An object of the invention is to provide a radiation-sensitive tube which provides sharp images.
Another object of the invention is to provide a radiation-sensitive tube having good heat resistance and long service life.
Still another object of the invention is to provide a radiation-sensitive tube which is preferably used as a television camera tube.
It has been found that the objects can be attained by using a layer made of a specific amorphous silicon-containing substance as a blocking layer and/or cover layer for a target of a radiation sensitive tube.
This invention, therefore, comprises a radiation sensitive tube having a target comprising (1) an electrically conductive support, (2) at least one layer composed of an amorphous silicon-containing substance represented by the formula Si1-x-y-z Nx Cy Oz, wherein 1>x, y and z≧0 and 1>x+y+z>0, and (3) a photoconductive layer composed of amorphous silicon.

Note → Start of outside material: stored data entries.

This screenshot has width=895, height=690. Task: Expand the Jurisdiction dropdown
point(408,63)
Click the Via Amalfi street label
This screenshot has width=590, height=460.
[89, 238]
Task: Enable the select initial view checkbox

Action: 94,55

The layer composed of an amorphous silicon-containing substance is adjacent to the photoconductive layer.
FIG. 1 is a schematic cross-sectional view of a camera tube using a target according to the invention;
FIG. 2 is a graph showing the current vs. target voltage relation of a target of the invention;
FIG. 3 is a graph showing the relation between wavelength and photoconducting gain of a target of the invention; and
FIG. 4 is a graph showing the current vs. target voltage relation of a target of the invention.
In general, any electrically-conductive support used in conventional vidicons can be used in this invention. For example electrically-conductive supports prepared by providing a layer of an electrically-conductive substance, such as SnO2, In2 O3, and CdO, (SnO2)x (In2 O3)1-x (0<x≦1), which are used as transparent or translucent electrodes, on a transparent insulative material made of, for example, glass or plastics, which is used as a face plate of a target, can be used.

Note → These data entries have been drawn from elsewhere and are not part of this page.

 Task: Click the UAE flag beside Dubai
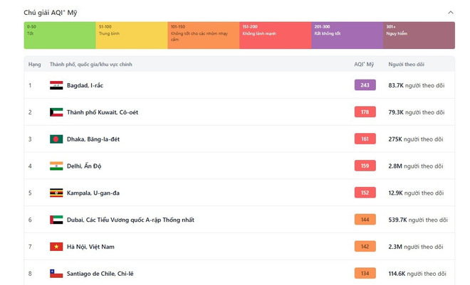[x=56, y=220]
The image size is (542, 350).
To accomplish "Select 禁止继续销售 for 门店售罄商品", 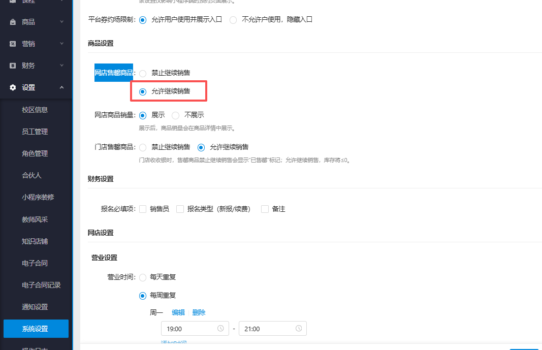I will pyautogui.click(x=143, y=147).
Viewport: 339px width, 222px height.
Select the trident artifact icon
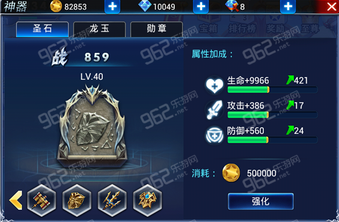point(112,200)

The thickness of the layer of the electrically-conductive substance is generally from about 0.005μ to about 10μ, and preferably from about 0.01μ to about 0.2μ. This layer can be formed by providing SnO2, In2 O3, etc., on the face plate by sputtering, vacuum deposition, and so forth. Layer of compounds such as SnO2, etc., can be provided by methods such as spraying.
The blocking layer is provided between an electrically-conductive support and a photoconductive layer. When the blocking layer is made of substances having a band gap greater than 1.6 eV of the a-Si photoconductive layer, it is possible to form charge carriers sufficiently in the photoelectric layer. That is, utilization of a window effect at the hetero junction permits improvement in the light-electricity conversion efficiency and the obtainment of sharp images.

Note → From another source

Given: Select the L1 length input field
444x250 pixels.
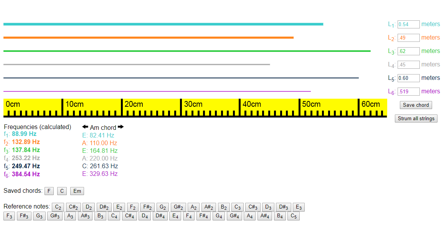Looking at the screenshot, I should tap(408, 24).

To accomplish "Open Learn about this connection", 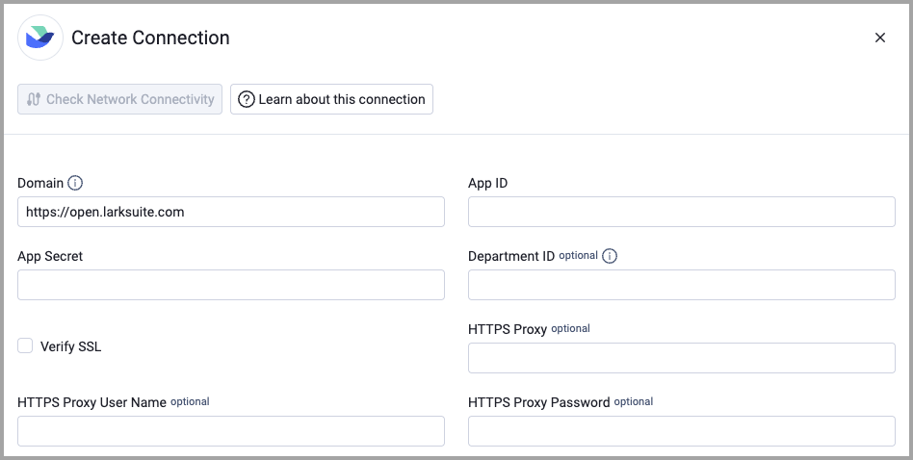I will tap(331, 99).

As a result of extensive investigations to find materials meeting the above described requirements, it has been found that the use of amorphous materials represented by the above described formula: Si1-x-y-z Nx Cy Oz permit formation of the desired blocking layer. That is, a radiation sensitive tube having a very high light-electricity conversion efficiency can be produced by using a blocking layer comprising an amorphous thin film represented by the formula Si1-x-y-z Nx Cy Oz.
Amorphous silicon-containing substances represented by the formula Si1-x-y-z Nx Cy Oz (hereinafter also more simply represented by a-Si1-x-y-z Nx Cy Oz) include Si1-x Nx, Si1-y Cy, Si1-z Oz, Si1-x-y Nx Cy, Si1-x-z Nx Oz, Si1-y-z Cy Oz, Si1-x-y-z Nx Cy Oz (in these formulas x, y and z>0). The ratio of atoms of Si, N, C and O in the a-substance can be determined such that the electroconductivity and the transmission of visible light of the amorphous silicon satisfy particular properties described below.
The transmission (at 500 nm) of the blocking layer preferably should be more than 50%, and more preferably more than 70%, measured of using a blocking layer of 100 Å thickness. The transmission of the amorphous substance represented by the above-described formula which contains N and/or O increases as the content of N and/or O increases, and the amorphous substance containing C is particularly excellent when y in Si1-y Cy is from about 0.6 to 0.8.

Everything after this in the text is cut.